PHILADELPHIA -- Children conceived through in vitro fertilization do not have higher rates of cancer, malformations, or psychological or developmental delays, according to preliminary findings of the largest literature review on the subject to date.
Still, singleton IVF babies are at increased risk for premature birth (OR 1.95), perinatal mortality (OR 2.18), and very low birth weight (OR 2.7), compared singletons conceived naturally, reported Kathy Hudson, Ph.D., who is the director of the Genetics and Public Policy Center at Johns Hopkins University in Washington, D.C., which conducted the study.
IVF twins are at no greater risk than naturally conceived twins for these adverse outcomes, she said at the annual meeting of the American Society for Reproductive Medicine.
In addition, the study found evidence "suggestive [of] but not sufficient" to indicate that assisted reproductive technologies (ART) may increase the risk of two rare genetic disorders, Beckwith-Wiedemann syndrome and a form of Angelman's syndrome.
"We think this is of some concern and that it needs extra follow-up," said James Mills, M.D., an investigator in the study and chief of the pediatric epidemiology section of the National Institute of Child Health and Human Development.
Beckwith-Wiedemann syndrome occurs in about 1 in 15,000 births in the general population, and the specific form of Angelman's syndrome that is of concern--an imprinting defect--occurs even more rarely, in about 1 in 300,000 births. Thus, even though these conditions appear to occur four to seven times more commonly among ART children, their incidence remains rare, even in this population, Dr. Mills said.
The researchers undertook a systematic review of 169 published studies examining neonatal outcomes; malformations; genetic anomalies; cancer; and psychosocial, developmental, and health outcomes in ART children aged 1 year or older.
"There have been small studies suggesting increases in cancers and malformations and psychosocial delays in these children, so what we have found should be very comforting and reassuring to parents," Dr. Hudson said.
The study was cosponsored by the American Academy of Pediatrics and the American Society for Reproductive Medicine.

Entries from a data source:
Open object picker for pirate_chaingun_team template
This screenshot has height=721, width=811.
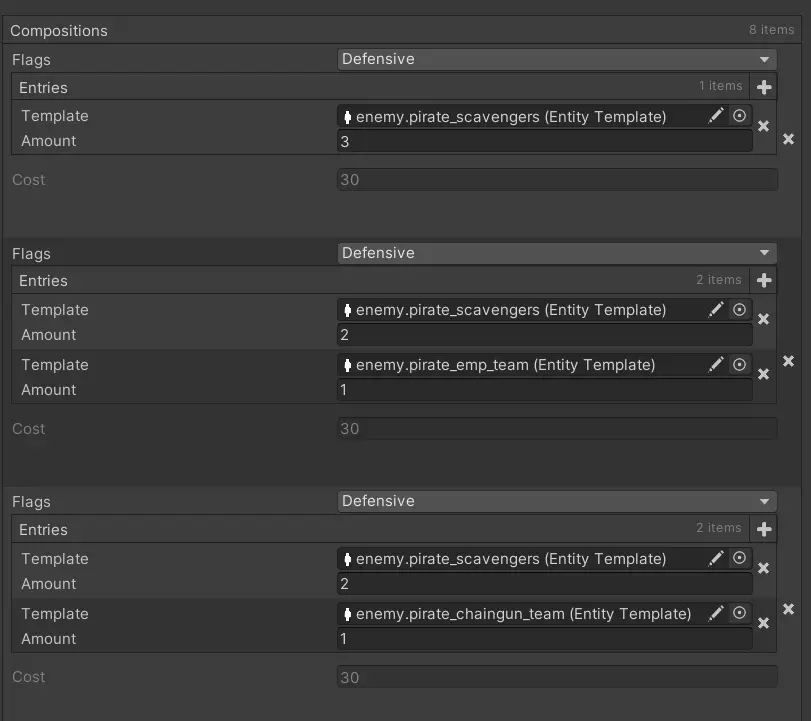[x=740, y=613]
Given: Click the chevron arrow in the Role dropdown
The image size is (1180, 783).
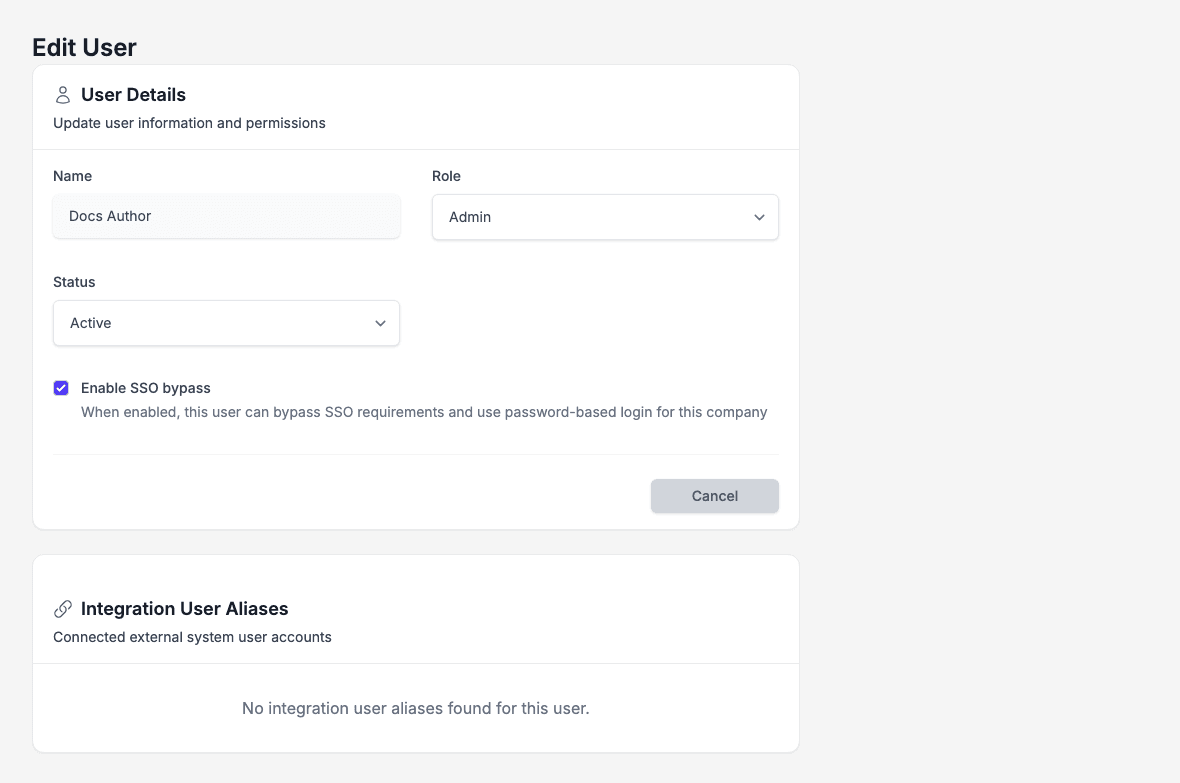Looking at the screenshot, I should click(x=759, y=218).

**Problem A:** In the IVF article, how many published studies did the researchers systematically review?
**Problem B:** Update the IVF article from "Beckwith-Wiedemann syndrome occurs" up to and including "Dr. Mills said.", replacing "general population" with "overall population".

**Result A:** 169 published studies.

**Result B:**
Beckwith-Wiedemann syndrome occurs in about 1 in 15,000 births in the overall population, and the specific form of Angelman's syndrome that is of concern--an imprinting defect--occurs even more rarely, in about 1 in 300,000 births. Thus, even though these conditions appear to occur four to seven times more commonly among ART children, their incidence remains rare, even in this population, Dr. Mills said.